Die Evangelische Kirche in Fürfeld, einem Stadtteil von Bad Rappenau im Landkreis Heilbronn im nördlichen Baden-Württemberg, wurde 1871/73 im Stil der Neogotik erbaut.

Geschichte

Vorgängerbau

Eine Kirche in Fürfeld bestand bereits seit dem 13. oder 14. Jahrhundert und war dem Heiligen Kreuz geweiht. Durch den Einsatz des Fürfelder Ortsherren Philipp von Gemmingen für die Sache der Reformation wurde Fürfeld bereits 1521 mit der Berufung des evangelischen Pfarrers Martin Germanus reformiert. Die alte Kirche befand sich in der Ortsmitte neben dem alten Pfarrhaus, hatte 1712 einen neuen Turm erhalten, war jedoch 1769 schon wieder stark sanierungsbedürftig. Die Überlegungen zu einem Neubau und die Gründung eines Kirchenbaufonds gehen bereits auf die 1780er Jahre zurück. Die Baupläne zogen sich jedoch mehrere Jahrzehnte hin, da die Finanzierung eines Neubaus zunächst unklar war. Die Ortsherrschaft war in der zweiten Hälfte des 18. Jahrhunderts überschuldet und der Ort stand unter Zwangsverwaltung des Ritterkantons Kraichgau. Nach Aufhebung der Reichsritterschaft blieben die Gemeindefinanzen durch die hohen Abgaben der Kriegsjahre 1806 bis 1814 desolat. Die Gemeinde versuchte außerdem in einem von 1841 bis 1845 geführten Prozess vor dem Zivilsenat des königlichen Gerichtshofs in Esslingen, die Baulast auf die Freiherren von Gemmingen als Kirchenpatrone und Grundherren abzuwälzen, was jedoch vom Zivilsenat abgelehnt wurde. Unterdessen musste 1841 der Turm der alten Kirche wegen Baufälligkeit abgerissen werden. Ab 1843 war die Pfarrstelle nur noch mit einem Pfarrverweser besetzt, so dass das alte Pfarrhaus 1844 an die Gemeinde verkauft und zu einem Armenhaus umgebaut wurde. Erst 1869 war ein Platz für einen Kirchenneubau gefunden. Die alte Kirche wurde nach Fertigstellung des Kirchenneubaus an einen Landwirt verkauft, 1874 zu einer Scheune umgebaut und um 1972 abgerissen. Einige historische Grabmale und sonstige Steine aus der alten Kirche wurden ins Schloss Fürfeld verbracht.

Kirchenneubau 1871/73

Nachdem man zunächst erwogen hatte, eine neue Kirche auf dem Platz beim Gasthaus Ochsen zu erbauen, erwarb die Gemeinde am 7. Dezember 1869 das ehemalige Postgebäude an der Heilbronner Straße außerhalb des Ortskerns. Zum Postanwesen gehörten eine Scheune, Feldflächen sowie ein Steinbruch. Das Postgebäude war 1849 nach Brand neu errichtet worden und diente ab 1870 als Pfarrhaus. Die Kirche wurde auf den umliegenden Freiflächen erbaut, wobei die zum Bau der Kirche benötigten Steine teilweise in dem zugehörigen Steinbruch gewonnen wurden. Die Pläne für die Kirche entwarf der Heilbronner Baurat Albert Barth. Den steinernen Turmhelm sowie eine neogotische Kanzel entwarf Paul Burkhardt. Der Kirchenbau begann 1871 und war mit der Einweihung des Bauwerks im Oktober 1873 abgeschlossen.

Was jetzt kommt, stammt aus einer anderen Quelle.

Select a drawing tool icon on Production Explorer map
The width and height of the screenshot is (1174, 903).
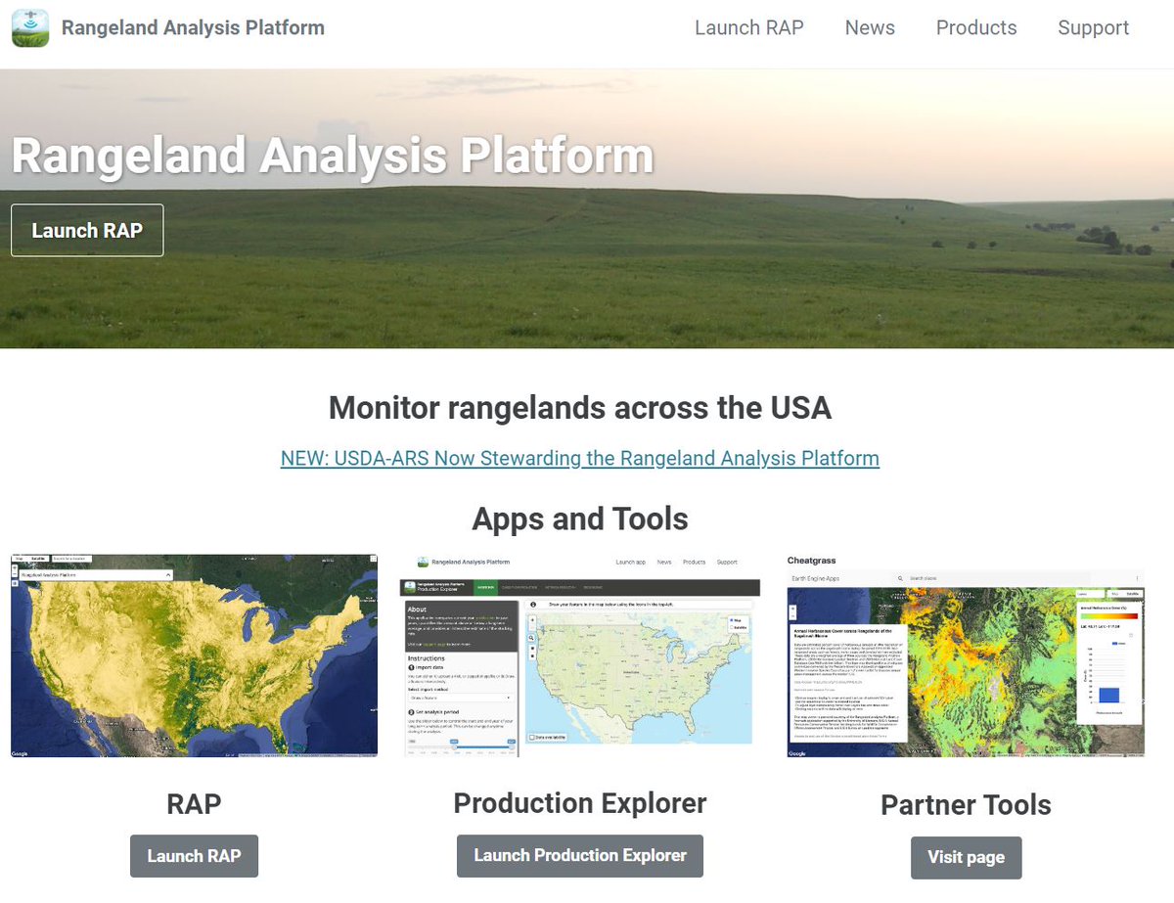pos(531,650)
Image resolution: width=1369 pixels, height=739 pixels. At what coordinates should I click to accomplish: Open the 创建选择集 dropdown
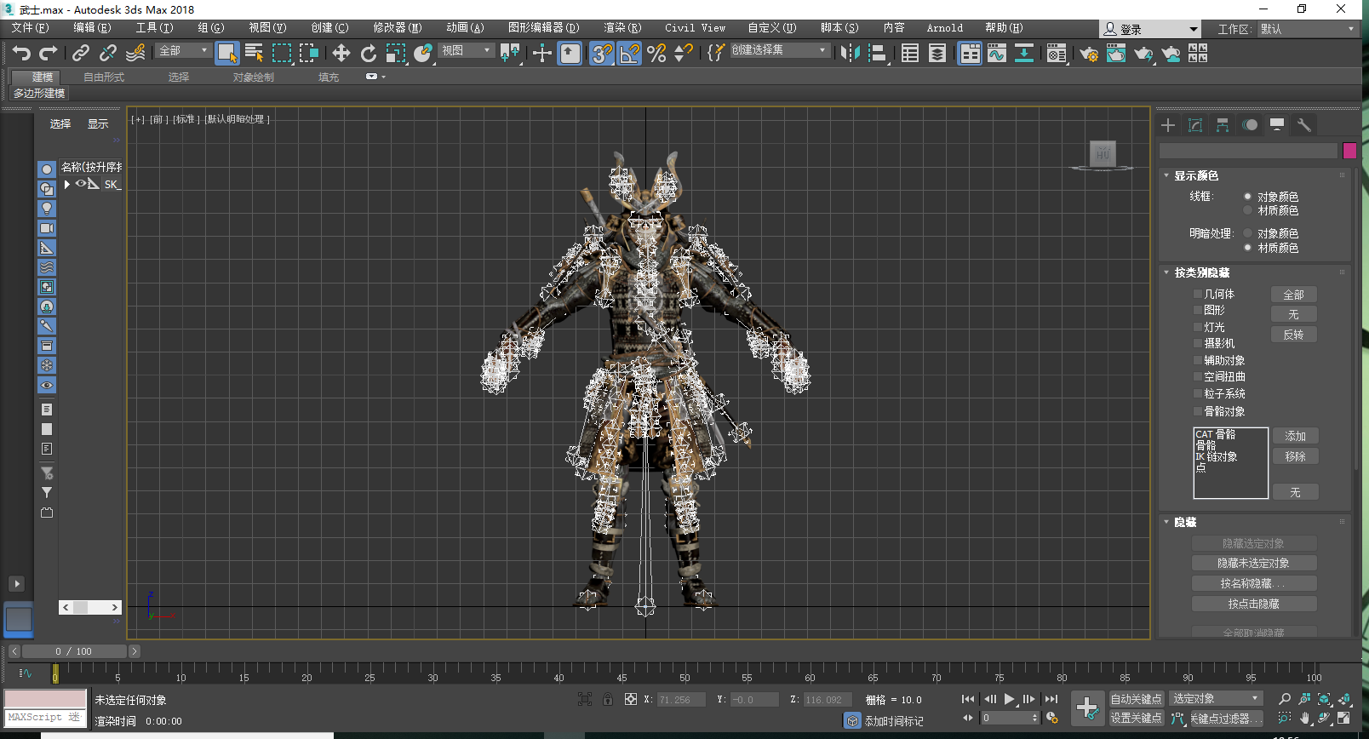[822, 50]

Die Orgel der Kirche erbaute Christoph Ludwig Goll in Kirchheim unter Teck. Zahlreiche Ausstattungsgegenstände der Kirche wurde von der Familie von Gemmingen gestiftet. Der Heilbronner Oberamtsrichter Karl von Gemmingen stiftete ein Glasfenster für den Chor, das die Geburt Christi zeigt, sowie verschiedene Geräte für das Abendmahl. Ernst und Franz von Gemmingen stifteten Taufgeräte, weitere Angehörige der Familie stifteten weiteres liturgisches Gerät.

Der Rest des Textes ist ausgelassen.